Trends: Skunk Works | CIO Insight

Trends: Skunk Works

Written By
Mel Duvall
Mel Duvall
Jan 17, 2003
2 minute read

In the fall of 2001, pressed by dwindling revenues, cutthroat rivalry and a full-blown technology recession, Montreal-based Bell Canada needed to cut costs—and fast. CIO Eugene Roman knew the telecom could save millions of dollars in customer service costs each year if it could tie together four different service-troubleshooting networks and give customers access to them. The idea: reduce Bell’s payroll costs by letting customers, not high-priced service reps, check whether service complaints were being resolved—and how quickly.

Trouble was, vendors were telling Roman such a system would cost Bell as much as $10 million to buy the needed software and equipment. At first, Roman was discouraged: Even in good times, such a price tag would be a hard sell, but in the spending backlash, he knew approval would be even tougher to get.

Then Roman had an idea. Why not see if Bell could do the project more cheaply in-house? Roman would develop a pilot to prove the business payoff—before asking Bell’s executive board to commit to full funding. Sure, a pilot could fail. But what if it could instead produce cold, hard numbers about benefits to the bottom line? Roman would not only boost his own credibility as CIO before the board, he’d also get the backing he’d need to roll out the project companywide.

Roman’s strategy worked. As a pilot, there was less risk of cost overruns. But Roman did better than keep costs down. The pilot delivered a workable, homegrown prototype, and did it in roughly 60 days—nearly a third of the time that many full-blown projects take. Further, the final cost amounted to about $1.9 million, a fraction of the $10 million Bell would have had to pay an outside vendor.

But better still, the pilot helped to establish a new and more permanent proving ground at Bell for all kinds of information technology projects.
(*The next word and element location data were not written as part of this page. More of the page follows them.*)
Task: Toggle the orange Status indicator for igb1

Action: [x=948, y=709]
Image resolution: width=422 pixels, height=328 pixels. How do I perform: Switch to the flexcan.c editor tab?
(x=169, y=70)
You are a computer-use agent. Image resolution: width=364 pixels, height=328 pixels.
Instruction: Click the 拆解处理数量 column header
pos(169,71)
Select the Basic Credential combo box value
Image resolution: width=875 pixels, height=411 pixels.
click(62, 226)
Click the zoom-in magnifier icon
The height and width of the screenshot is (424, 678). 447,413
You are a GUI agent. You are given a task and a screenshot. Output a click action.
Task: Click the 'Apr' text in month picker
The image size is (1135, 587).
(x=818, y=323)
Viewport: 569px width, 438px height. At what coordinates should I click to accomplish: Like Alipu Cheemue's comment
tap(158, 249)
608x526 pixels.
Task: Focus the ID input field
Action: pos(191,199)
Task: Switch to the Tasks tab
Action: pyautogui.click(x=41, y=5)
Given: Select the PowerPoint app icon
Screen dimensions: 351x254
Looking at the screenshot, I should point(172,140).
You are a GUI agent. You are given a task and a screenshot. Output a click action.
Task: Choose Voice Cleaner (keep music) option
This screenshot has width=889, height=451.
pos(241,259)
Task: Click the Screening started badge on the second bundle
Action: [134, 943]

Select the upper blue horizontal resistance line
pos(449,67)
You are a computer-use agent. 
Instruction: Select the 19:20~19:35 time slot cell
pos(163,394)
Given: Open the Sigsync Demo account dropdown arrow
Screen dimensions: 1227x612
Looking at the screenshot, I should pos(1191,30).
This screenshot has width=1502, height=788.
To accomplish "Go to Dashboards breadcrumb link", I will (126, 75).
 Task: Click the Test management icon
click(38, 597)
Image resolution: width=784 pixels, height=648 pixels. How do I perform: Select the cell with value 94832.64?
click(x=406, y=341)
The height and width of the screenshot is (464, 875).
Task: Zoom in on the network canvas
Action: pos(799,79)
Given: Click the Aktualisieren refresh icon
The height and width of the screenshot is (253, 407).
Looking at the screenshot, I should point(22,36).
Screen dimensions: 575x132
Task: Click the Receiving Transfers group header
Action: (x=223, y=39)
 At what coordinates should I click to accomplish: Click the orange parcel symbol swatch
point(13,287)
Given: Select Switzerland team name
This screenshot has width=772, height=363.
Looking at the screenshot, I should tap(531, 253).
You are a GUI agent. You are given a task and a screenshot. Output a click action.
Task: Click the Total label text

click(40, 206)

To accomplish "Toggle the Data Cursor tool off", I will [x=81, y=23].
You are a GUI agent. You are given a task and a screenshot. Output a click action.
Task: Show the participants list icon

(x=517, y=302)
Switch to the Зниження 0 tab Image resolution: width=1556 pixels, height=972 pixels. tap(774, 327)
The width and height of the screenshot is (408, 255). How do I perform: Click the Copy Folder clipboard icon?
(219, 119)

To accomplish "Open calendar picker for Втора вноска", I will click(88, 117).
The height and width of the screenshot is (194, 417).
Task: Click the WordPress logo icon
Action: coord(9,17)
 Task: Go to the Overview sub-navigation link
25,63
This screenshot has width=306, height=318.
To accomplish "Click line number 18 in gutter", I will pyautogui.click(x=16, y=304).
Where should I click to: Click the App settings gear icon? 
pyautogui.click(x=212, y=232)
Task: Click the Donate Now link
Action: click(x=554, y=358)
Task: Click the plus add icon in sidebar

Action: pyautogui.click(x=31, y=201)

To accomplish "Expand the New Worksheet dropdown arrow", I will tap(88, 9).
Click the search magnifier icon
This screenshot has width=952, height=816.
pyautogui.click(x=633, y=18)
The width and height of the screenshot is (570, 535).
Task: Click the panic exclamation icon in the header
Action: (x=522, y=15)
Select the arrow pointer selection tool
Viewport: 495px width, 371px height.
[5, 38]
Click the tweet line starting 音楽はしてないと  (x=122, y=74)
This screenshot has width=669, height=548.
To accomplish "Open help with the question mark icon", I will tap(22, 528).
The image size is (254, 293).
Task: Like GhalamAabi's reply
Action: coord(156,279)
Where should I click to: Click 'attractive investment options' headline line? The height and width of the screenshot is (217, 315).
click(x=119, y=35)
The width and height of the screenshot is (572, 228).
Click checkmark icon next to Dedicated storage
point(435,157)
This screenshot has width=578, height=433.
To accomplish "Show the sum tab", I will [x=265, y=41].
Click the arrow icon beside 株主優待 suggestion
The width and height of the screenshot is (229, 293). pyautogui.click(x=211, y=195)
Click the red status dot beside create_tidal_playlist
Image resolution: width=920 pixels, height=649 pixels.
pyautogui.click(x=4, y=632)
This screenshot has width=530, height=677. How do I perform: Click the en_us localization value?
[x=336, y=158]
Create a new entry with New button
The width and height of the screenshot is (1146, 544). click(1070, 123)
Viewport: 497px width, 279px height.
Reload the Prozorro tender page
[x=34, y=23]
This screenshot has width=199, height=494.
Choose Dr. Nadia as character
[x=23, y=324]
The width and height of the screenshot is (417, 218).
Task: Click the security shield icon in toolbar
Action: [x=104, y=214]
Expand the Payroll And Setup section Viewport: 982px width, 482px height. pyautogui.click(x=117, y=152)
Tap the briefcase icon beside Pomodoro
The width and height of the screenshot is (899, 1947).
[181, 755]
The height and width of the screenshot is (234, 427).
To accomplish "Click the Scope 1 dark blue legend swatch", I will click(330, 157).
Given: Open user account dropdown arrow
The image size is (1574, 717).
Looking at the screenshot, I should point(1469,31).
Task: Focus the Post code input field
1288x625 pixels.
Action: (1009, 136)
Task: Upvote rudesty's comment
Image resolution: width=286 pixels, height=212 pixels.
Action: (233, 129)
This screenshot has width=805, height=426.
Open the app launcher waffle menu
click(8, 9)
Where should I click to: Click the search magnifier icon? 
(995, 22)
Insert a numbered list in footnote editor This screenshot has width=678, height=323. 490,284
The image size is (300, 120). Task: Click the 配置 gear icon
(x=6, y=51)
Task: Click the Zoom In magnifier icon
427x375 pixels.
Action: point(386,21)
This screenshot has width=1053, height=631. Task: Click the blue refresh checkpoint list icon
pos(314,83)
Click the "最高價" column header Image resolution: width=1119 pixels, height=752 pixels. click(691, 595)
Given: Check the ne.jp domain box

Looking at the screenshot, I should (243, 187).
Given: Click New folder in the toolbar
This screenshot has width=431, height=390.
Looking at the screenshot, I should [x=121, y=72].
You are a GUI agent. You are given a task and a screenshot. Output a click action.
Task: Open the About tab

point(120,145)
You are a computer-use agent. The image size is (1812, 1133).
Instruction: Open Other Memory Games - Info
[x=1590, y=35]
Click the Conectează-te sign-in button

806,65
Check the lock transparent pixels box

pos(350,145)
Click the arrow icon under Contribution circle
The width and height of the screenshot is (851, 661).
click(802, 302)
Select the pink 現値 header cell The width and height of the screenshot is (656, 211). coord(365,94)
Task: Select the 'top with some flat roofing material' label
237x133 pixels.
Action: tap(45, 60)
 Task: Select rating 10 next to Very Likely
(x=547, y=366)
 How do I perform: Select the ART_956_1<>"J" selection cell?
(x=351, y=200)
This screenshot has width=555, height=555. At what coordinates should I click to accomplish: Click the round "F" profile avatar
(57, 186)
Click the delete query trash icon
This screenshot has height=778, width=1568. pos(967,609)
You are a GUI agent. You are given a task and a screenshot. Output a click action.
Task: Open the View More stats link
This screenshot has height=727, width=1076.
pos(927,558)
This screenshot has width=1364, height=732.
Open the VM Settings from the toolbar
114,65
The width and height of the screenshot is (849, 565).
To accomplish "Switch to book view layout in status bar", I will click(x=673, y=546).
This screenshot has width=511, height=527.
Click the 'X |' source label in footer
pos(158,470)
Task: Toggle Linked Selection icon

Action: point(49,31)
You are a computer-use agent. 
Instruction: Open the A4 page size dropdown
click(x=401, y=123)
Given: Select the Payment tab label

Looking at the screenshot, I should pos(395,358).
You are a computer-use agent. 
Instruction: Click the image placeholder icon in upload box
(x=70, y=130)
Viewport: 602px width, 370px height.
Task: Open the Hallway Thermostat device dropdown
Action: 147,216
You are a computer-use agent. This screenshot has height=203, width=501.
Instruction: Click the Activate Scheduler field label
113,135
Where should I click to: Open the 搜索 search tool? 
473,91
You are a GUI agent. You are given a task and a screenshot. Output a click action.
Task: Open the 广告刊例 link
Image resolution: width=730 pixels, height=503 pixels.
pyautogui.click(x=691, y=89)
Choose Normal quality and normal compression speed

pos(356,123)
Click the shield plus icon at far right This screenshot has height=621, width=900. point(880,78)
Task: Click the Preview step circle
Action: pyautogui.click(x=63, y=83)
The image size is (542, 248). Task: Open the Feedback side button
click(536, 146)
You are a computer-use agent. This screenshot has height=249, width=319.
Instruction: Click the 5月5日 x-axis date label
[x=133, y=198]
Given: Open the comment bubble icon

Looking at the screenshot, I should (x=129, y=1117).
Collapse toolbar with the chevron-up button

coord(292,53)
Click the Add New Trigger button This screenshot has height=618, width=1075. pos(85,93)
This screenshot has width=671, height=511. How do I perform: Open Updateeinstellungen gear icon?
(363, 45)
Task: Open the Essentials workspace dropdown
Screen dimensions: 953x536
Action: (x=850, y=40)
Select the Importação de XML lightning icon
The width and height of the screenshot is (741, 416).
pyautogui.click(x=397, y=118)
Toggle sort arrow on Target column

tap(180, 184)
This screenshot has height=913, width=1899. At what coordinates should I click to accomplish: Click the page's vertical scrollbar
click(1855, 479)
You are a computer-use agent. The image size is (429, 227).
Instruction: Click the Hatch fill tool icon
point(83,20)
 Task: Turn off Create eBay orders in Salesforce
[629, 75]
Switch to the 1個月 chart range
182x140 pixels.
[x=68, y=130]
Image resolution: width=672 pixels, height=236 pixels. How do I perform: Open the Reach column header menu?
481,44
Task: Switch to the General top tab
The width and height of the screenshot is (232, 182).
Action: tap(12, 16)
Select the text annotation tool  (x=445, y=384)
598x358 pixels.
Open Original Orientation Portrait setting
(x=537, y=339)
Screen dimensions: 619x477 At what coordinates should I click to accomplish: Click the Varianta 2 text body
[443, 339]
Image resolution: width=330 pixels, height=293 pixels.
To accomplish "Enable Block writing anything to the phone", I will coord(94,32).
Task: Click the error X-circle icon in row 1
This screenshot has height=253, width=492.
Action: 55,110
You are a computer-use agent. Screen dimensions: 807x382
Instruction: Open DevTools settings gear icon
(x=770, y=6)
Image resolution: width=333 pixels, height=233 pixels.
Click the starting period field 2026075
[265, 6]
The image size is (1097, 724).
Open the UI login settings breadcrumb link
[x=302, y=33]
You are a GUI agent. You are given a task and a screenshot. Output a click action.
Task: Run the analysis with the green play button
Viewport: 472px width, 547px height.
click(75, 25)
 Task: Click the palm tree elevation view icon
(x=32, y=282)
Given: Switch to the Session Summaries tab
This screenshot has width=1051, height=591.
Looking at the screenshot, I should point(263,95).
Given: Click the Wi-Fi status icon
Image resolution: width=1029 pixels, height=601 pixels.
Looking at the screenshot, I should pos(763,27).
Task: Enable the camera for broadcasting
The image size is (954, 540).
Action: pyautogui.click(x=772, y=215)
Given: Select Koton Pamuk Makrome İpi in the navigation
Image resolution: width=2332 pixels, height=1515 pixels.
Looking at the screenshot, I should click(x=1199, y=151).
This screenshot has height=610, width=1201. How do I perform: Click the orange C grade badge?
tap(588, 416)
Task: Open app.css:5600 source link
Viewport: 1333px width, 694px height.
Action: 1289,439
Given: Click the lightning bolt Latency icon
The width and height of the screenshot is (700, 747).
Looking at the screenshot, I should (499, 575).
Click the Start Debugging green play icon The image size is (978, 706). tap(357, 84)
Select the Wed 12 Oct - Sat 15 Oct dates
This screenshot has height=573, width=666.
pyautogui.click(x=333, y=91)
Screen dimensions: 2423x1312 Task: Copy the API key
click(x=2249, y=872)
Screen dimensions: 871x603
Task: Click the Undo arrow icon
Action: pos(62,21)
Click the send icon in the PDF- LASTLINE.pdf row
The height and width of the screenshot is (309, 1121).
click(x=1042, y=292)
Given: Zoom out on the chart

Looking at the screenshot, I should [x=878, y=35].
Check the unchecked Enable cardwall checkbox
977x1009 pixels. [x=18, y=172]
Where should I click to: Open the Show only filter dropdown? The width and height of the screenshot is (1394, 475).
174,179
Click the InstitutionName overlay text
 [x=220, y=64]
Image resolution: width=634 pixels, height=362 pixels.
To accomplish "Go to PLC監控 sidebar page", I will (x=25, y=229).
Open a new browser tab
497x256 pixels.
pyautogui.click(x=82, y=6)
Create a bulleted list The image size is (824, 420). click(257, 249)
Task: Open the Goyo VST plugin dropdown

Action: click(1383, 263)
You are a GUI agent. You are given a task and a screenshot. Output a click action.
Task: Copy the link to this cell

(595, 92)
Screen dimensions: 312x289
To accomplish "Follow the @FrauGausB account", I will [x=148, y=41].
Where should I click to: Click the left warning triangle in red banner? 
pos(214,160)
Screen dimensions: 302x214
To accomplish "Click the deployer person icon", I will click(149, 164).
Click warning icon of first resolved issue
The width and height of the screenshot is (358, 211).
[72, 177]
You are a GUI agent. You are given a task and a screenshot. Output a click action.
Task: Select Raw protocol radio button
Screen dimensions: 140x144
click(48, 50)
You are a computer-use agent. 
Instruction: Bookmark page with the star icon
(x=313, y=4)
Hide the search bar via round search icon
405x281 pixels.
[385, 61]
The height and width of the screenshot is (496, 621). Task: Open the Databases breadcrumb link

Called exCITE!, the new IT development lab has since tried, tested and proven the business merit of dozens of new IT initiatives that, all tolled, have resulted in more than $15 million in savings and some $10 million in new revenues for the company. “When you can tell a senior executive that, in no later than three months, he will get a solution—and know exactly what the payback will be, it’s very different from saying, ‘I’m going to deliver a project in 18 months,’ and ‘trust me,'” says Roman. Agrees Guy Marier, president of Bell Quebec: “The lab is a way to develop ideas and get results faster.”